__Parties de l'exercice__:
- a) Répondez à ces questions à l'aide du portrait de Sophie Levie :
(i) Quel métier voulait-elle exercer quand elle était enfant ?
(ii) Sur quelle saison de quelle série fait-elle ses premières armes ?
(iii) En quelle année suit-elle la formation de producteur de l'EAVE ?
- b) Poursuivez le portrait de Sophie Levie à partir de sa dernière phrase.

__Document source__:

━━━━━━━━━━━━━━━━

On ne peut pas définir Sophie Levie en un mot ou deux. On ne peut pas non plus la réduire à sa fonction. Sophie Levie, c’est un parcours, une vision, des passions, des convictions. 

Enfant, elle voulait devenir écrivain. Mais en grandissant, elle s’est rendue compte que l’écriture n’était pas pour elle. Décrire un décor, une ambiance, développer des personnages, ce n’est pas son truc. Ce qu’elle préfère, c’est se plonger dans un bon livre, partir à l’aventure avec les héros, rester admirative de la patte du dessinateur, ou encore aller au théâtre ou être éblouie par l’animation d’un film. Peut-être que ses goûts lui viennent de son père, producteur belge de Billy the cat ou des épisodes du Voyage de Jules Vernes ? C’est après un parcours dont il faudrait trois jours pour le narrer que Sophie rejoint l’entreprise familiale. Elle fait ses premières armes sur la quatrième saison des Shadocks. Elle découvre le métier et c’est le coup de cœur. Même si elle nettoie les cellulos et remplit les nombreuses chemises des innombrables dessins à animer, elle aime ça. L’ambiance, les gens, tout. Alors elle continue et suit la formation de producteur de l’EAVE (organisée par le programme Média de l’Union Européenne) en 1995. Cinq ans plus tard, elle rentre chez Casterman. En tant que mordue de livres, cela tombe plutôt bien ! Elle s’occupe des droits audiovisuels (vendre les droits d’adaptation d’ouvrages du fond Casterman en vue de réaliser des œuvres audiovisuelles ou cinématographiques). Là encore, elle découvre et prend goût à l’univers de l’édition. Son spectre de tâches s’agrandit jusqu’à la gestion de tout ce qui est exploitation des livres en dehors des réseaux classiques, c’est-à-dire, en dehors des librairies et cession de droits à l’étranger. Comme elle le dit en rigolant : “en fait, tout ce qui est un peu bizarre, c’est moi”. Depuis maintenant 23 ans, elle lit les livres, en sélectionne, discute avec les auteurs, et va de salon en salon. Elle suit d’un regard critique mais toujours attentif et bienveillant ceux qu’elle appelle ses bébés. Si le côté créatif peut parfois lui manquer, elle ne changerait pas pour autant son métier. Elle l’adore et elle nous le raconte.

━━━━━━━━━━━━━━━━

Données de localisation des éléments et du texte
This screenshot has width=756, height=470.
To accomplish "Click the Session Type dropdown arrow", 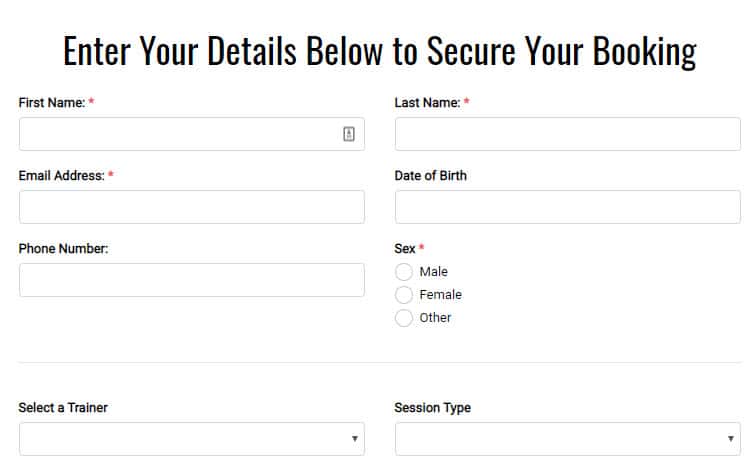I will point(730,439).
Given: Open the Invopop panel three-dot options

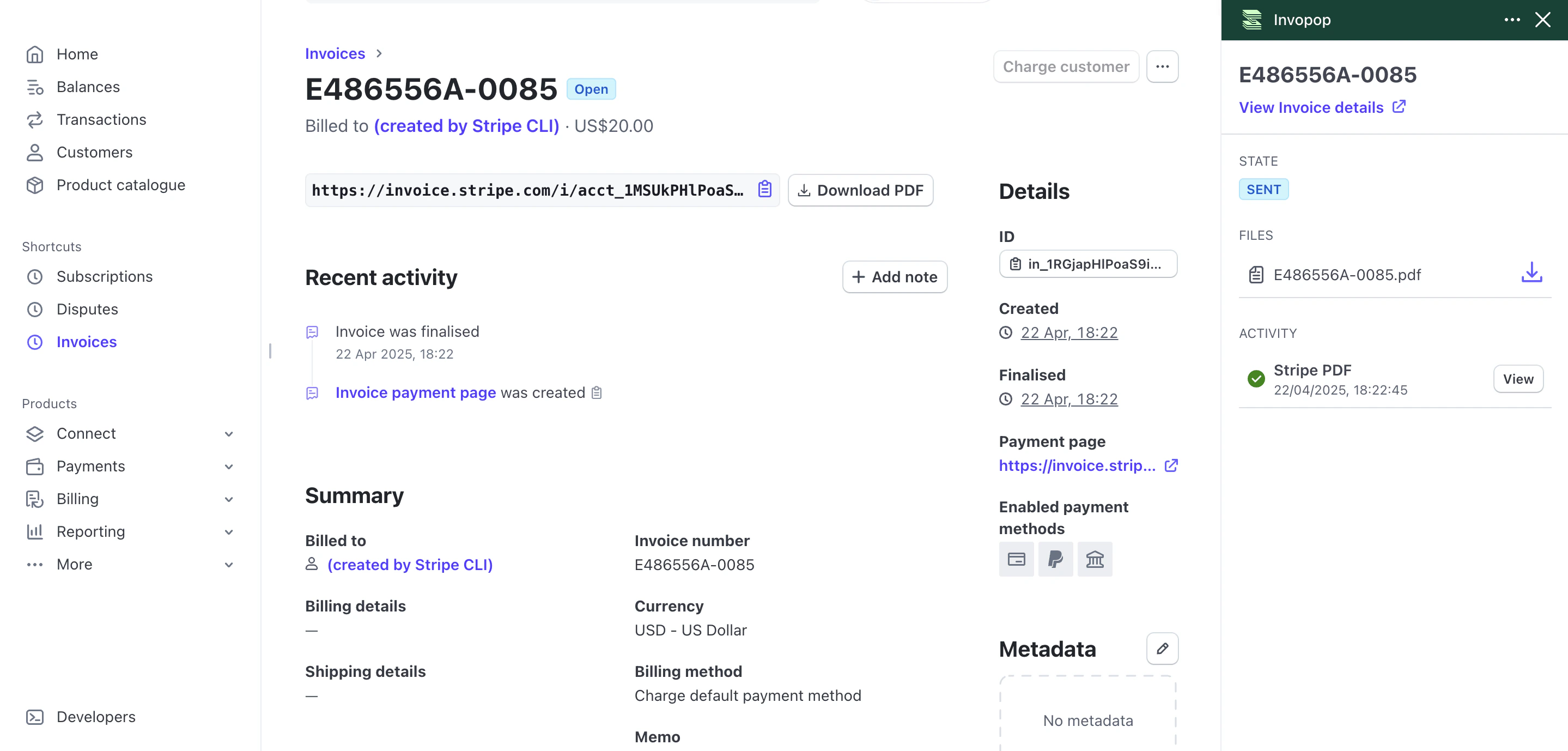Looking at the screenshot, I should pos(1511,20).
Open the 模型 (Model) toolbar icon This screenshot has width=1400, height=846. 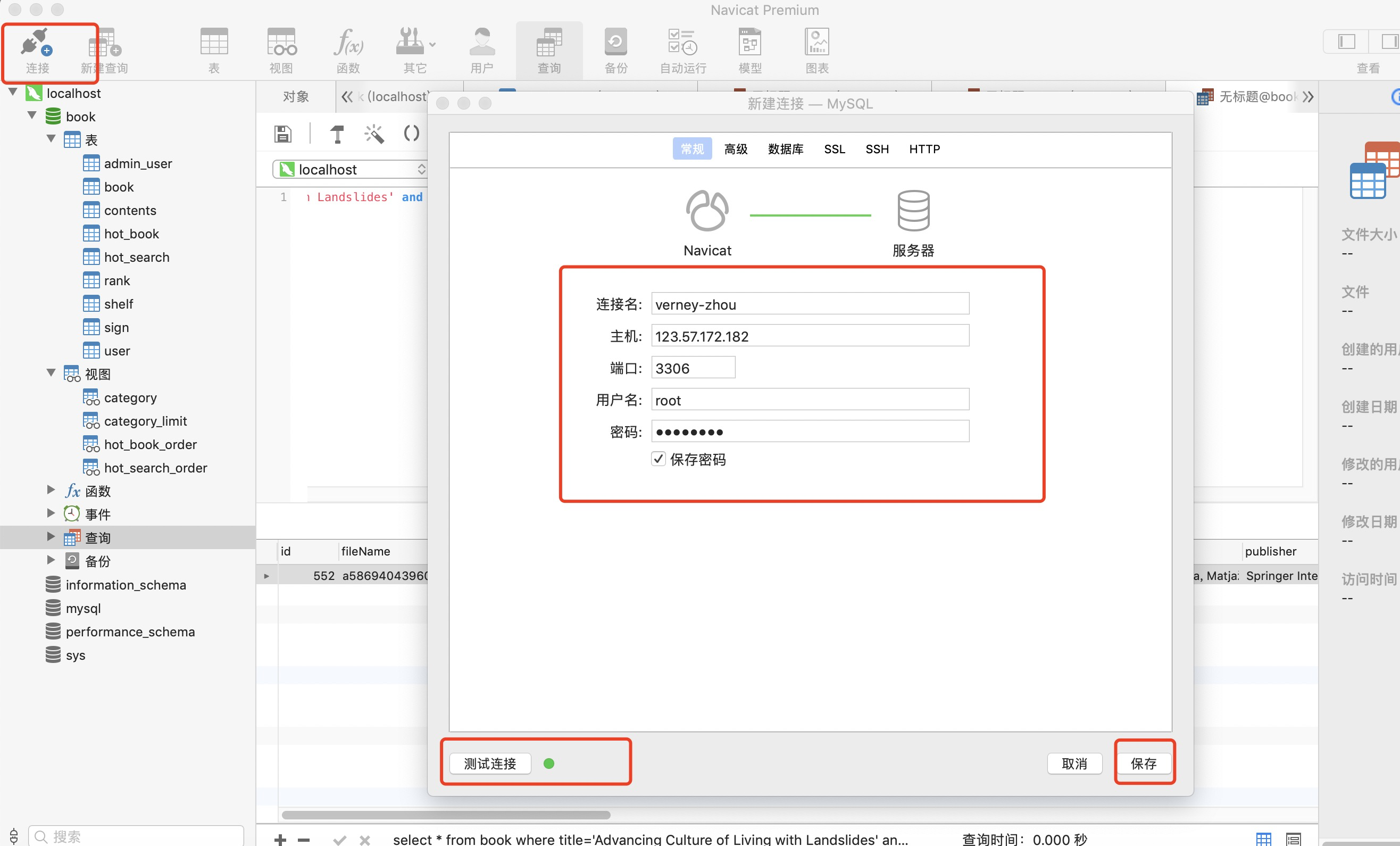(x=749, y=43)
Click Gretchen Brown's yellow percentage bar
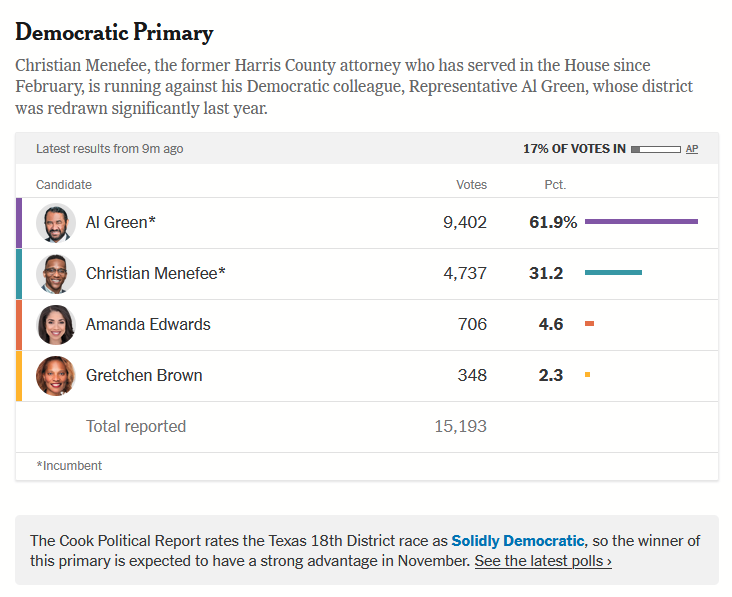This screenshot has height=597, width=732. tap(587, 375)
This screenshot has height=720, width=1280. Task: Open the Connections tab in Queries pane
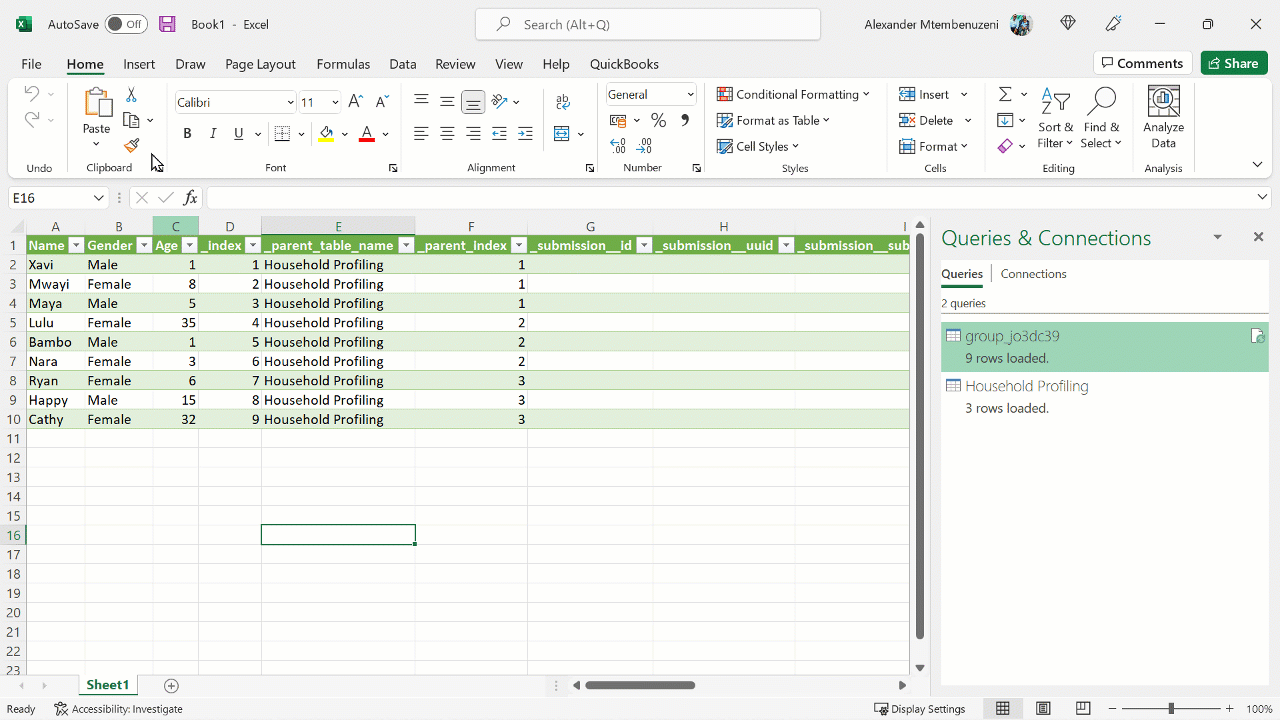(1033, 273)
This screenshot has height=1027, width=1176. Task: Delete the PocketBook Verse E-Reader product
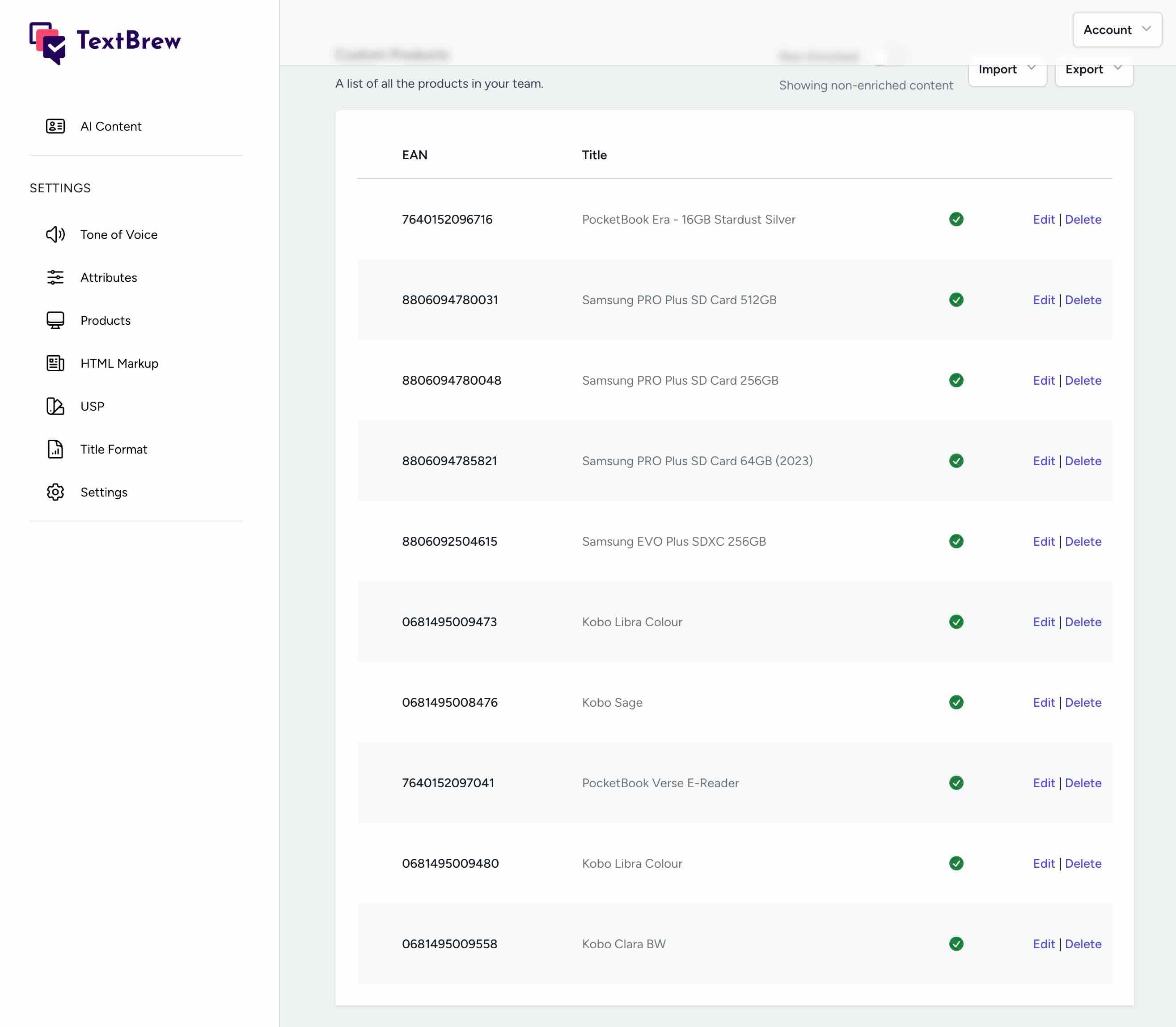[1083, 783]

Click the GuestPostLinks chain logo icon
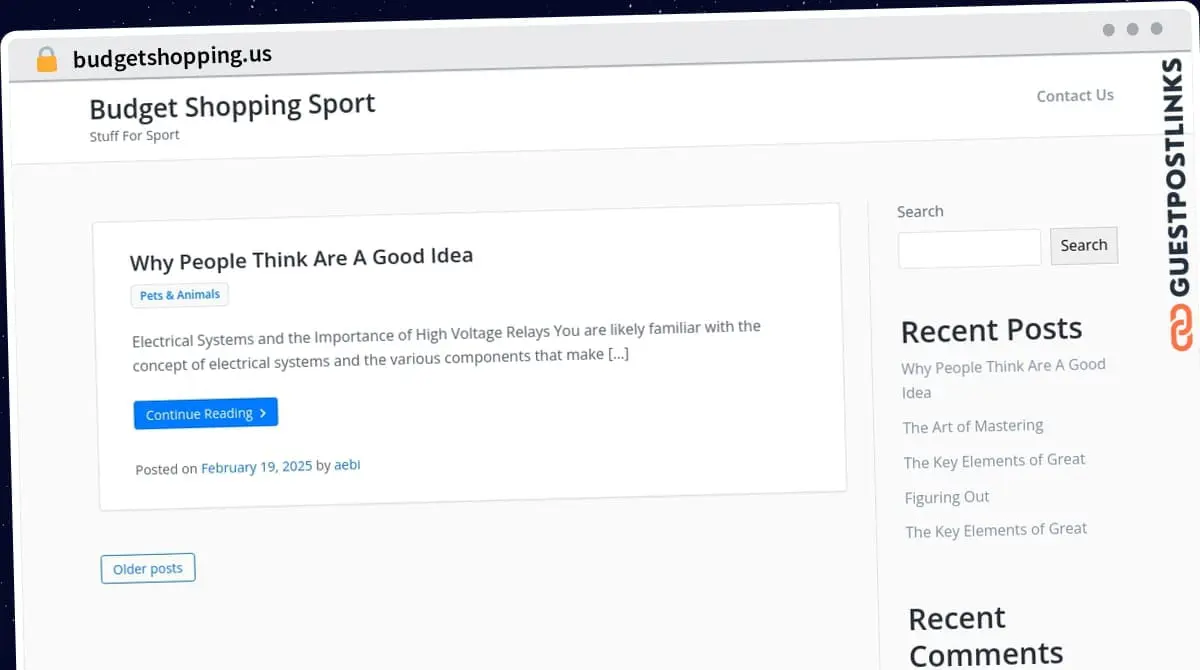[x=1182, y=327]
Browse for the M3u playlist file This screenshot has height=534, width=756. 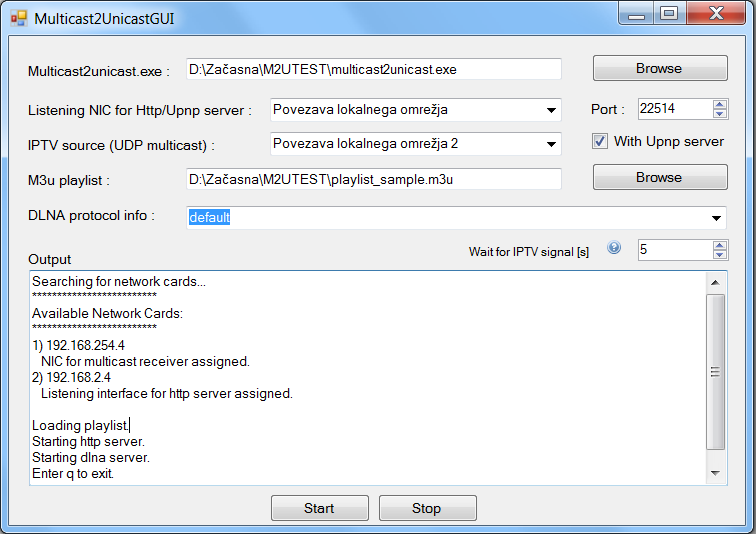click(660, 177)
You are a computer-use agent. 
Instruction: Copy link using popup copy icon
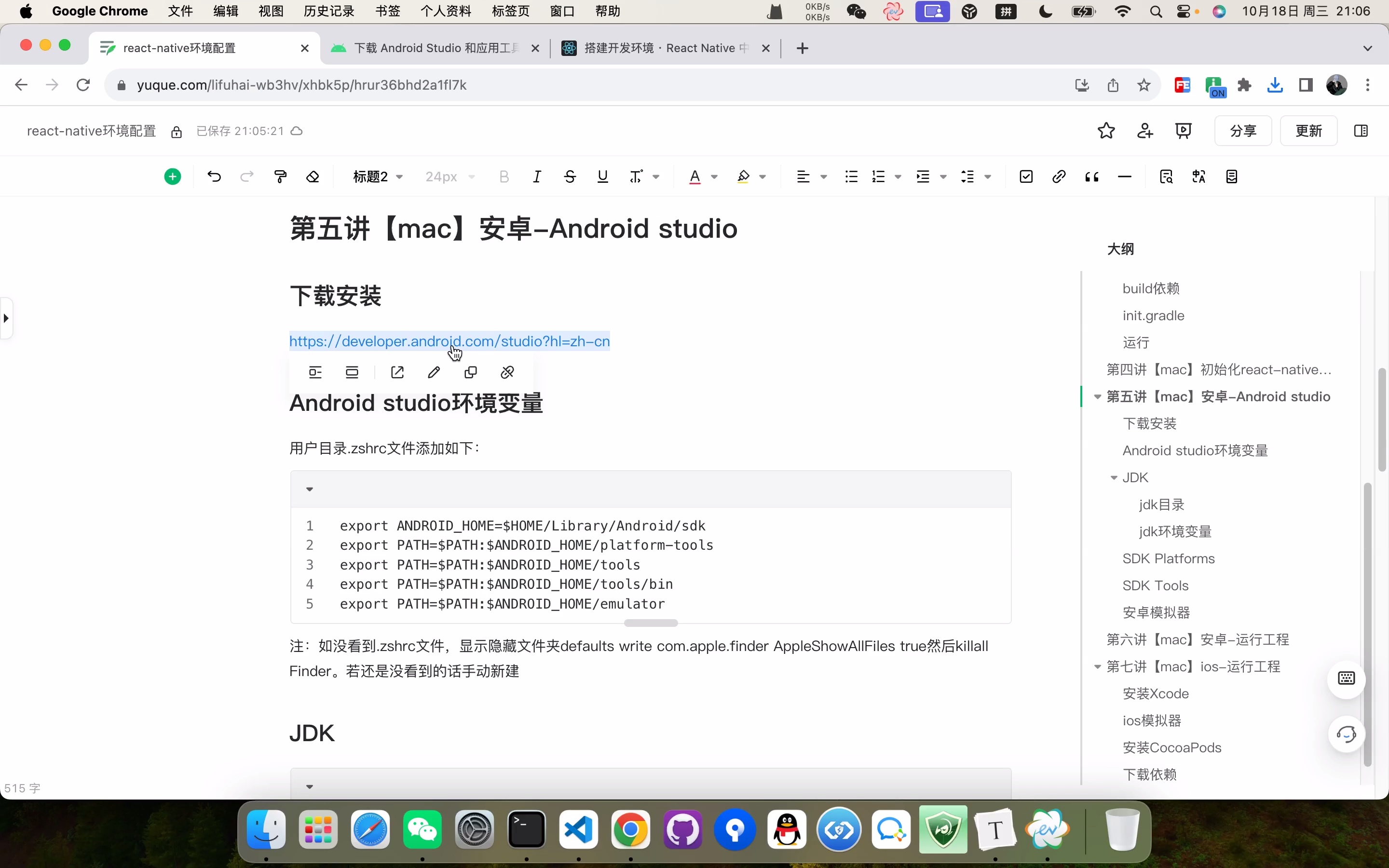[x=470, y=372]
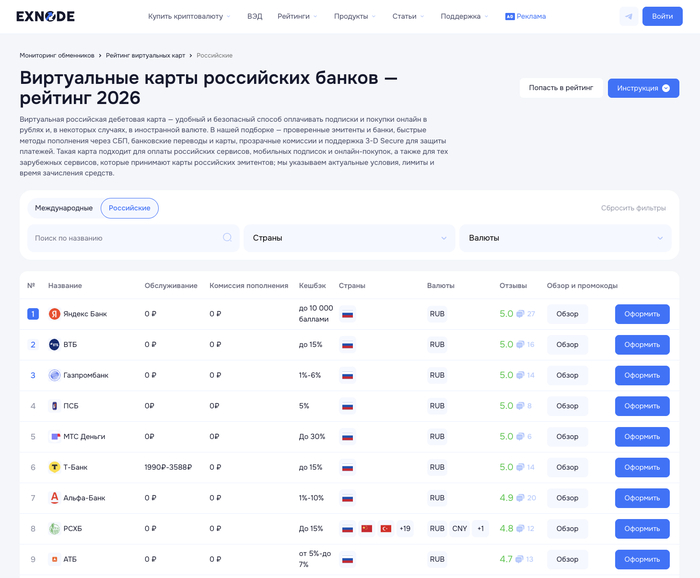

━━━━━━━━━━━━━━━━

__Réponses dans l'ordre__:
- a)
(i) Elle voulait devenir écrivain.
(ii) Elle fait ses premières armes sur la quatrième saison des Shadocks.
(iii) Elle suit cette formation en 1995.

- b)
 

« Il n’y a pas de journée type. Mais parmi mes tâches, j’ai préparé dernièrement une fiche de poste pour engager quelqu’un, appelé un auteur pour discuter d’une proposition qui m’a été faite pour savoir s’il est d’accord, envoyé un contrat pour signature, rempli des déclarations SACD etc. On prépare également des fiches de lecture, des newsletters. On envoie les livres. Parfois, les auteurs viennent nous voir, mais il y a beaucoup de démarchage. Il y a des salons organisés par la SCELF (Société civile des éditeurs de langue française) qui s’appellent Shoot the book pendant lesquels on rencontre des producteurs sur des thématiques qui peuvent les intéresser.  Ce type de rencontres a lieu environ toutes les six à huit semaines. En mars, c’était Séries Mania par exemple. C’est pour ces événements  que l’on fait les fiches de lecture. On essaie de voir le parcours des gens pour savoir à quel réalisateur on aurait envie de confier un livre, quel producteur serait susceptible de le produire. Un gros travail de recherche. C’est bien, mais c’est certainement quand l’auteur ou le producteur a le livre sur sa table de chevet et qu’il l’aime que c’est le plus efficace.

En fait, mes journées sont vraiment des journées. Il n’y a pas deux jours qui se ressemblent. J’adore !

 

Comment sélectionnez-vous les livres en vue d’une nouvelle adaptation ?

« Je me demande, si moi, je regarderai l’adaptation. Ensuite, c’est en fonction des personnages, s’ils sont bien caractérisés, si les arches narratives sont assez développées etc. Ça se fait généralement assez naturellement. Et puis, parfois, il y a des histoires de timing. Il y a quelques années de cela, j’avais trouvé un producteur prêt à adapter un livre que j’aime beaucoup, d’un album, pour moi, fondateur de la BD, Le Grand pouvoir du Chninkel. Mais la même année est sorti Le Seigneur des anneaux… Il y a des films après lesquels on ne passe plus.

 

Est-ce qu’il y a des BD plutôt faites pour l’animation ou bien, plutôt pour la prise de vue réelle ?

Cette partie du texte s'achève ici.